Hans-Hermann Hoppe, the economist who predicted this whole scenario in the early 1990s, observes that this centralization is the inevitable path of paper-money regimes, as governments constantly seek higher and higher authorities to expiate their sins. With each step, the money gets qualitatively worse and the imposition of economic controls becomes ever more tyrannical.

What is the way out? Everyone is now talking about the restoration of national currencies, and while that is a better approach than standing by as the entire system collapses and the contagion spreads around the world, it is not as easy as it seems.

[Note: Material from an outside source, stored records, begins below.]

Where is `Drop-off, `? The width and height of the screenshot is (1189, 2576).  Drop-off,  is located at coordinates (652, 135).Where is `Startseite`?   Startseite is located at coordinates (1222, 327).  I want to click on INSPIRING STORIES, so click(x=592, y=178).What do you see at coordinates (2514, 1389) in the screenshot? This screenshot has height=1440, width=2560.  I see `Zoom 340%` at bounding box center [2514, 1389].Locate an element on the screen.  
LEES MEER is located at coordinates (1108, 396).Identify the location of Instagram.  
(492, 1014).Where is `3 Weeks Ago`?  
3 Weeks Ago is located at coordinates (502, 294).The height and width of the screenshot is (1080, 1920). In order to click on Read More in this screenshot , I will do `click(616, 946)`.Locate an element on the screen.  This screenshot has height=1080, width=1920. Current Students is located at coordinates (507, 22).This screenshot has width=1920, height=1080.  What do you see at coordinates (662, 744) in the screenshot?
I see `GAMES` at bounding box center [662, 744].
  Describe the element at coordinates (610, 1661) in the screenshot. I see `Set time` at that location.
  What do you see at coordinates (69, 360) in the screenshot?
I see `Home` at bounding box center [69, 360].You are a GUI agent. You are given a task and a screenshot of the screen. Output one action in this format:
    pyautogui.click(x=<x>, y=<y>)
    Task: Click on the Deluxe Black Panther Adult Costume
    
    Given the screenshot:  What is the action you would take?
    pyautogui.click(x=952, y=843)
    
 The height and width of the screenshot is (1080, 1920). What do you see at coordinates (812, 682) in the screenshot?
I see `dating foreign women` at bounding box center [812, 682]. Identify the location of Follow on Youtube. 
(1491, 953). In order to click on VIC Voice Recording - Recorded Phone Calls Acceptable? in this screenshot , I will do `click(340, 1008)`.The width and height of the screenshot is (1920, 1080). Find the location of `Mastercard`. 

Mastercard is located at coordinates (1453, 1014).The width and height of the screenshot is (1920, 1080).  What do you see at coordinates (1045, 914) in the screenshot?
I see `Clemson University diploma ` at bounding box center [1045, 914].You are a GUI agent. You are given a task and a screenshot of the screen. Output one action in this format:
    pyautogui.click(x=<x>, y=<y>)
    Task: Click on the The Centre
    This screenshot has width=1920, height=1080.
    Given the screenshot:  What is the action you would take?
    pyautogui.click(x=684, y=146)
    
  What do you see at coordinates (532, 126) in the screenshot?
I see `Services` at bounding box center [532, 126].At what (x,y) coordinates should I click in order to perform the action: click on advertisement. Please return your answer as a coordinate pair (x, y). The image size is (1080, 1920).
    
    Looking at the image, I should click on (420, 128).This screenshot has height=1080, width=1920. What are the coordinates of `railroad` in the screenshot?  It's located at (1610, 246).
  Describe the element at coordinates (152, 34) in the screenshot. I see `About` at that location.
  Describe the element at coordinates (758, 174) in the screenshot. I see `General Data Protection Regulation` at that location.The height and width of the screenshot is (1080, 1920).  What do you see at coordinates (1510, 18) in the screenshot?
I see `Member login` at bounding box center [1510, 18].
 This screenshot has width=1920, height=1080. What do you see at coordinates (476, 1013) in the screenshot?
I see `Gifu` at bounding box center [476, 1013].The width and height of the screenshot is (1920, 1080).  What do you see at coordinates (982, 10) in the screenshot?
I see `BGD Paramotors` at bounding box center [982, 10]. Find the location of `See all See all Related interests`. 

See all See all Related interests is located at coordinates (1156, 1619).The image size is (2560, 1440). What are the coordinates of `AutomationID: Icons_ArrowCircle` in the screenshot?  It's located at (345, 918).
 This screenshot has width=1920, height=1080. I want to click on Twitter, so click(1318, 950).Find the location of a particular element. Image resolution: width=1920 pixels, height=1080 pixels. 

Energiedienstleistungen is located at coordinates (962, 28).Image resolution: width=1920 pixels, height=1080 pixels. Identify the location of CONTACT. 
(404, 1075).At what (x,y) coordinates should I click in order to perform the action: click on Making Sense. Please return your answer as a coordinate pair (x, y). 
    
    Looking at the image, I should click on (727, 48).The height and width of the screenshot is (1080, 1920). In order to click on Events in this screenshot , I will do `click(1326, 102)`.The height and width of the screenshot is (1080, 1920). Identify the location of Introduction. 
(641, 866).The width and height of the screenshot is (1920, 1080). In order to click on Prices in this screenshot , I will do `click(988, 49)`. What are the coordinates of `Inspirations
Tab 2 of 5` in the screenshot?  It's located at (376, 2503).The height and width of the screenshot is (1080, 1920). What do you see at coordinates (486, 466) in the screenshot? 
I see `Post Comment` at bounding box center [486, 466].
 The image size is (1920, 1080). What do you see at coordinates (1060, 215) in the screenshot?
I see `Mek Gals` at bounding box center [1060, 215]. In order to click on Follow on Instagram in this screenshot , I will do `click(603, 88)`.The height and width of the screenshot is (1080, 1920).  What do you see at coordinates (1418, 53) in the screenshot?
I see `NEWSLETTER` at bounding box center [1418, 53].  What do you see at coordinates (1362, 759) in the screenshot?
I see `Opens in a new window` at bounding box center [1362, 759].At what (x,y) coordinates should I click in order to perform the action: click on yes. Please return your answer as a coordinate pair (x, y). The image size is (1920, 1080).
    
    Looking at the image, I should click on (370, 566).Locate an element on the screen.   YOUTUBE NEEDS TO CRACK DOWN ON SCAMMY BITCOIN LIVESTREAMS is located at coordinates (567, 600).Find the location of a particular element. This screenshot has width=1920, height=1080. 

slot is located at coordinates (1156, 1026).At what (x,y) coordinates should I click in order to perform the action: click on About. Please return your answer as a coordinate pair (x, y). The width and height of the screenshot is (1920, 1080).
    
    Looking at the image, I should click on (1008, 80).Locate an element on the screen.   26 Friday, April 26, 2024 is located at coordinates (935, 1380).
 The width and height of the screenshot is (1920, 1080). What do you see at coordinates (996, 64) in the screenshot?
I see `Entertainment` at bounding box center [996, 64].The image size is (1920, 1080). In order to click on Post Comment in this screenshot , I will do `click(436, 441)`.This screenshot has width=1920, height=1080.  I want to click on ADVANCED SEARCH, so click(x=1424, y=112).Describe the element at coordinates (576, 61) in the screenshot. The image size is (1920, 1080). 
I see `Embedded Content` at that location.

Every country that wants to reassert its national currency will have to give up their debt addictions and clean up their fiscal houses. The banking system will have to be deleveraged. Industries sustained by the Euro subsidy will have to go belly up.

If this fantasy actually became true, it would be entirely possible for any one country (hint: Germany) to adopt an authentic gold standard, perhaps inspiring others to do the same. The end result — we are talking about a decade-long process here — could in fact be another single European currency, a sound currency rooted in reality and not the hallucinations of politicians and financial elites.

How much tolerance is there in the world today for such pain? You only need to look at the US situation to get an idea. The technocrats in charge today are completely unlike those of yesteryear. They will not permit wholesale deleveraging. They believe that they have to tools to prevent all pain, and the political systems of the world are structured to punish anyone who thinks about long-term gains over short-term pain. If you doubt that, take off an evening and watch the Republican presidential debates.